How much VRAM do I need for LLM model fine-tuning?

Solutions Engineer

Fine-tuning Large Language Models (LLMs) can be computationally intensive, with GPU memory (VRAM) often being the primary bottleneck. This is a guide to calculating the VRAM requirements for fine-tuning.

The rule of thumb

For full fine-tuning of LLMs loaded in “half-precision” (16 bits), a quick rule of thumb is:

16GB of GPU memory per 1B parameters in the model

This is significantly higher than the 2GB per 1B parameters needed for inference, due to the additional memory required for optimizer states, gradients, and other training-related data.

VRAM Requirements for fine-tuning a 7B model

Let’s walk through a VRAM estimation for a 7B parameter model. The total VRAM requirements are the sum of the following individual components:

1. Model parameters

Full precision (FP32): ~28GB (7B x 4 bytes)
Half precision (FP16): ~14GB (7B x 2 bytes)
Mixed precision: ~21GB (FP16 + partial FP32 copy)

2. Optimizer States

Using AdamW (most common optimizer):

~84GB (3 copies at 4 bytes/parameter)

Using 8-bit optimizers (e.g., bitsandbytes):

~42GB (1 FP32 copy + 2 8-bit copies)

3. Gradients

FP32: ~28GB
FP16: ~14GB (often matches model weight precision)

4. Activations

Depends on batch size, sequence length, and model architecture. Can be reduced with activation checkpointing.
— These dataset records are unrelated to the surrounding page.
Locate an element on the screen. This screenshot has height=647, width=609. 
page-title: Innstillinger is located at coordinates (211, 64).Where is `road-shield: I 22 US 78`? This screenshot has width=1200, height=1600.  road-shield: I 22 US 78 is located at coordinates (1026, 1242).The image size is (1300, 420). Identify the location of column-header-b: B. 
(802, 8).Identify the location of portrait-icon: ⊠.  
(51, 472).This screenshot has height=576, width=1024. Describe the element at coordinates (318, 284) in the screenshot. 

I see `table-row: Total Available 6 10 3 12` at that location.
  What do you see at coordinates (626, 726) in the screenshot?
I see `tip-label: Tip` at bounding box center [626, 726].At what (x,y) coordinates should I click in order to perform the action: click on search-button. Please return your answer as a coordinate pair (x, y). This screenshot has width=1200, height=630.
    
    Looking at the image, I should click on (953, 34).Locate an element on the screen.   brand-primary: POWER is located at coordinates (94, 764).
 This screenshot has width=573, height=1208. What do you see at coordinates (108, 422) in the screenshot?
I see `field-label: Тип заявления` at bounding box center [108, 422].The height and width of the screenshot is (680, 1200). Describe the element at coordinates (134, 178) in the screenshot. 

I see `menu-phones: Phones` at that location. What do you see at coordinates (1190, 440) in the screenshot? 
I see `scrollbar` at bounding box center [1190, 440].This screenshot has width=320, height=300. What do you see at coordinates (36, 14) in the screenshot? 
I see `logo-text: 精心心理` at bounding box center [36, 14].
For most contemporary model types (transformers, diffusion models), activations don’t add nearly as much memory requirements as the other components above.

Total VRAM Estimate

For full fine-tuning with half precision and using 8-bit optimizers, a 7B model might require 14+42+14 = ~70GB of VRAM.

Efficient fine-tuning: LoRA and QLoRA

Techniques like LoRA (Low-Rank Adaptation) and QLoRA (Quantized LoRA) significantly reduce VRAM requirements. You can read more about how in our LoRA vs. QLoRA article.

VRAM requirements table

Here’s a comparison of VRAM requirements for different model sizes and fine-tuning techniques:

Method	Precision	7B	13B	30B	70B	110B
Full	16	67GB	125GB	288GB	672GB	1056GB
LoRA	16	15GB	28GB	63GB	146GB	229GB
QLoRA	8	9GB	17GB	38GB	88GB	138GB
QLoRA	4	5GB	9GB	20GB	46GB	72GB

Note: These are approximate values and actual usage may vary based on implementation details and additional memory needs during training.